Instruction:
Recast the entry lines below as a Markdown table with the columns Row and Line, one numbered row per line and blank lines omitted. Begin at the line that has "You are a computer-use agent. 694x544 pixels." and stop after the line that has "Action: [x=707, y=287]".

Raw records:

• • • • • • •

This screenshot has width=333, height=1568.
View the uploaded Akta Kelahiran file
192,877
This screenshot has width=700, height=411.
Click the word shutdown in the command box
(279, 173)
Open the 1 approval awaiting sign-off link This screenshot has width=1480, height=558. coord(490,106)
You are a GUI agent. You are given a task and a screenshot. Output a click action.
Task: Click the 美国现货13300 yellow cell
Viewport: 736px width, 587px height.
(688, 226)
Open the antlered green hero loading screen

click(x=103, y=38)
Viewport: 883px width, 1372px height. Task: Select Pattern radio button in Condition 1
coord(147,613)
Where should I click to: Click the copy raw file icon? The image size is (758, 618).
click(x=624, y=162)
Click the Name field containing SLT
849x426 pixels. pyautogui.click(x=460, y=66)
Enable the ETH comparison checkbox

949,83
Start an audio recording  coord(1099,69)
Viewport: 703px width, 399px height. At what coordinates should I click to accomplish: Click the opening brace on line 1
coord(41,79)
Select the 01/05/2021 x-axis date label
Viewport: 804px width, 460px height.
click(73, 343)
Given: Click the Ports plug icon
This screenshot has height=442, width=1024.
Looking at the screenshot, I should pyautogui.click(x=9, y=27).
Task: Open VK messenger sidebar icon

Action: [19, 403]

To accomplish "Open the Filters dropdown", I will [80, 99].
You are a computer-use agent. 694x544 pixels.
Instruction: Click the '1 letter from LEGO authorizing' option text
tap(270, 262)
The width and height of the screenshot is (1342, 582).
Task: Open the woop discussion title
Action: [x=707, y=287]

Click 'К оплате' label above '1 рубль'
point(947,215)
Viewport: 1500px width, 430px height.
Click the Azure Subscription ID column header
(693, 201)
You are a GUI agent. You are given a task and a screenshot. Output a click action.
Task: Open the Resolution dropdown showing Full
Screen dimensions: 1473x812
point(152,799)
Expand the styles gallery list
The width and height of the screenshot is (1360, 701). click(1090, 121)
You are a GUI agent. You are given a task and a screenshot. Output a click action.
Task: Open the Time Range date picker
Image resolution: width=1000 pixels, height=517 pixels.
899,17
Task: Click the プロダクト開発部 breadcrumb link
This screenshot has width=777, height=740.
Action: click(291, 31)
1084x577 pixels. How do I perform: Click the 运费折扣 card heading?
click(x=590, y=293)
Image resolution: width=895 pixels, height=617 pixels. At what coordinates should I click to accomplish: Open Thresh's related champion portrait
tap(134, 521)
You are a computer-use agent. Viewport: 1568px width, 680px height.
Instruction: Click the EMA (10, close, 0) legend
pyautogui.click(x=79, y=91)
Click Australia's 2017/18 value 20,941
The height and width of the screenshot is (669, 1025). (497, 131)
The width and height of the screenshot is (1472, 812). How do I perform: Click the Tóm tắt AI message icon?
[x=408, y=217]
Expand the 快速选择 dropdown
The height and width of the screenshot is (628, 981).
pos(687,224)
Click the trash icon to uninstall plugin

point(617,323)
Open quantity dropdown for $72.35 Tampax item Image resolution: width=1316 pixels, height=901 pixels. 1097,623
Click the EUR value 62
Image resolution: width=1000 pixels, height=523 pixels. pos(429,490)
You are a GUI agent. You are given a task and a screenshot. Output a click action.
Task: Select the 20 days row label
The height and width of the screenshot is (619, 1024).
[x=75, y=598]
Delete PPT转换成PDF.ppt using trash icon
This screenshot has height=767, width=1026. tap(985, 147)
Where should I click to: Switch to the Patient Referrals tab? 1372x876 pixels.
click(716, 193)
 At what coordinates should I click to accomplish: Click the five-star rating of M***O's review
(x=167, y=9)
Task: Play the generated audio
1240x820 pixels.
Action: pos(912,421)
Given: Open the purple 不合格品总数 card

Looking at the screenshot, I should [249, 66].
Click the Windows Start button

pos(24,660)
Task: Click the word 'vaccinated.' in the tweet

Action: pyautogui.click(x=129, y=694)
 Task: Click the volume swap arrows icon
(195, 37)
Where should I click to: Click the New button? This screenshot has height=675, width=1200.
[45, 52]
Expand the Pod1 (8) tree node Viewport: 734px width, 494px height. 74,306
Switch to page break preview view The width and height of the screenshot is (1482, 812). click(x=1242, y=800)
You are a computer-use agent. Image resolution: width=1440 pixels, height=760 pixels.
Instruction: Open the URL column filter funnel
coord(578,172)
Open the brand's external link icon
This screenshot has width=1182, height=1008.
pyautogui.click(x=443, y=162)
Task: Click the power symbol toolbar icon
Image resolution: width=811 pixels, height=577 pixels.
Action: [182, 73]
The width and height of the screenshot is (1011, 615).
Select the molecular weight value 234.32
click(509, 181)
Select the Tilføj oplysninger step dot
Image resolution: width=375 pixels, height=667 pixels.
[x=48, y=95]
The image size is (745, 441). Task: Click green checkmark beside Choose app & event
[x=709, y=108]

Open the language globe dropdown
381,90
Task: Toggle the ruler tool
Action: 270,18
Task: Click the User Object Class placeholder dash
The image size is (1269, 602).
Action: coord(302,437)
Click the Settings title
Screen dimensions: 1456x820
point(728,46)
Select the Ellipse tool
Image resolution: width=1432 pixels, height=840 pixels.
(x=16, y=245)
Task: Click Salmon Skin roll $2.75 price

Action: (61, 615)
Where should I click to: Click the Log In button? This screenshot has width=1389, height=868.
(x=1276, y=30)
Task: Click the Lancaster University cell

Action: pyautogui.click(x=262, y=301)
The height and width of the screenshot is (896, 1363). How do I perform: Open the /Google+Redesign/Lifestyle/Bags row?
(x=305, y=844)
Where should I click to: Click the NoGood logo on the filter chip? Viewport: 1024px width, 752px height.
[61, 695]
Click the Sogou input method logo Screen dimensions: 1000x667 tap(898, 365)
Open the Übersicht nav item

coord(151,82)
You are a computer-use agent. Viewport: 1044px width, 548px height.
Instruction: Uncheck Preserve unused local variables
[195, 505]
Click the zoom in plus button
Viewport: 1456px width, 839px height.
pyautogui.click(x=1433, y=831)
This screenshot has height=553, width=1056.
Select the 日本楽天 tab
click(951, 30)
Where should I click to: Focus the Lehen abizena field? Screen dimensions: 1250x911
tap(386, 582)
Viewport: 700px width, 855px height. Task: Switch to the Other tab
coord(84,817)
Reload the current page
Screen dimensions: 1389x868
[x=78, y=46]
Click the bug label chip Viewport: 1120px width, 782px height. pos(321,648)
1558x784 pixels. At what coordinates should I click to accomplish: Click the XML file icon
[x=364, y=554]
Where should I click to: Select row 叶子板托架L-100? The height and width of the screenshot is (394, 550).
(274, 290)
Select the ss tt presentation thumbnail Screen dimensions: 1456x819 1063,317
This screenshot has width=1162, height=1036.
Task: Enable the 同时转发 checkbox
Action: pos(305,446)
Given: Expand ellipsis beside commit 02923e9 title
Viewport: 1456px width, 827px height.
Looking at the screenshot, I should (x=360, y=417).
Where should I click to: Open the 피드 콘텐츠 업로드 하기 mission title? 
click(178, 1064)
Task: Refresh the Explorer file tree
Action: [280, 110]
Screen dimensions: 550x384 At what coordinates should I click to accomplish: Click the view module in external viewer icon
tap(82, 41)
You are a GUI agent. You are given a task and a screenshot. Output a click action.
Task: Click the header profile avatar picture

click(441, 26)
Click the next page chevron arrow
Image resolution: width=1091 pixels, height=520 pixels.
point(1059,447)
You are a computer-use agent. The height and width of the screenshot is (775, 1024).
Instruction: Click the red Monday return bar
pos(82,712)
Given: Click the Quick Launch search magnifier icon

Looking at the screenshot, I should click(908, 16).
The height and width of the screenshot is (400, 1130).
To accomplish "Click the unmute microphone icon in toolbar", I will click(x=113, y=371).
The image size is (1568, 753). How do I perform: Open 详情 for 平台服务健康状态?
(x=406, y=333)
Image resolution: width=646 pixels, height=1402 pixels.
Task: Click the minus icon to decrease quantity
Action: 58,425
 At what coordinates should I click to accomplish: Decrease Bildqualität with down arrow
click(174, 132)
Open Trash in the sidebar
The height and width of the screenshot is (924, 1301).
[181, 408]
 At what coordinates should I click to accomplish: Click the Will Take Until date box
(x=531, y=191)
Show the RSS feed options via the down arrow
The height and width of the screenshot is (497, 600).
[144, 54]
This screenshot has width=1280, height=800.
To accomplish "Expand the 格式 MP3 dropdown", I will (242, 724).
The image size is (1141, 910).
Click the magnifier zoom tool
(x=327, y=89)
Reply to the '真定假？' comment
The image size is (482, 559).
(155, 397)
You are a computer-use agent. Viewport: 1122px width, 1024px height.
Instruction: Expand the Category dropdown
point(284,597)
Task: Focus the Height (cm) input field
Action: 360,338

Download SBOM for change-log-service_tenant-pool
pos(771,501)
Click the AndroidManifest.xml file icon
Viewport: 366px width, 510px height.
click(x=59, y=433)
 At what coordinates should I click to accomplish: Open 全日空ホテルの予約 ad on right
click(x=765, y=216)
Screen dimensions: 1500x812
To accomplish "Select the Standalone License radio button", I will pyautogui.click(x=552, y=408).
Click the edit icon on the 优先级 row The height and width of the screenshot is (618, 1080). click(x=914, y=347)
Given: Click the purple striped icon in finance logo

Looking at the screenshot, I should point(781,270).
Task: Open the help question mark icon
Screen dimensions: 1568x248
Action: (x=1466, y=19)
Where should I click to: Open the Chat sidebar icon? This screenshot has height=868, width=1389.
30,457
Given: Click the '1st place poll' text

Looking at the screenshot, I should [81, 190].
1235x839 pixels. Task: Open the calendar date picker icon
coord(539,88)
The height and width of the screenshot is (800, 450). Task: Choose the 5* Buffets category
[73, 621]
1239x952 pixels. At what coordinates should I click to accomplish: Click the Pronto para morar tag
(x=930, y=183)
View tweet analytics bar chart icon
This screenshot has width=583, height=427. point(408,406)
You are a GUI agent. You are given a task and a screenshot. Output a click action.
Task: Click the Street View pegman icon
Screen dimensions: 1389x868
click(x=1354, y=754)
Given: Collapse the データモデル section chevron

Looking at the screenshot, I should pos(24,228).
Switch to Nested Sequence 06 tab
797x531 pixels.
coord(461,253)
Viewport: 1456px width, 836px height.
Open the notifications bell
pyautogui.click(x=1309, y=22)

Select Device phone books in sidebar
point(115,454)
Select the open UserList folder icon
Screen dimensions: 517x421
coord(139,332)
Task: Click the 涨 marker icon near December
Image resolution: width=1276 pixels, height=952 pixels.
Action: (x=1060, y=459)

• • • • • • •

Answer to this problem:
| Row | Line |
|---|---|
| 1 | You are a computer-use agent. 694x544 pixels. |
| 2 | Instruction: Click the '1 letter from LEGO authorizing' option text |
| 3 | tap(270, 262) |
| 4 | The width and height of the screenshot is (1342, 582). |
| 5 | Task: Open the woop discussion title |
| 6 | Action: [x=707, y=287] |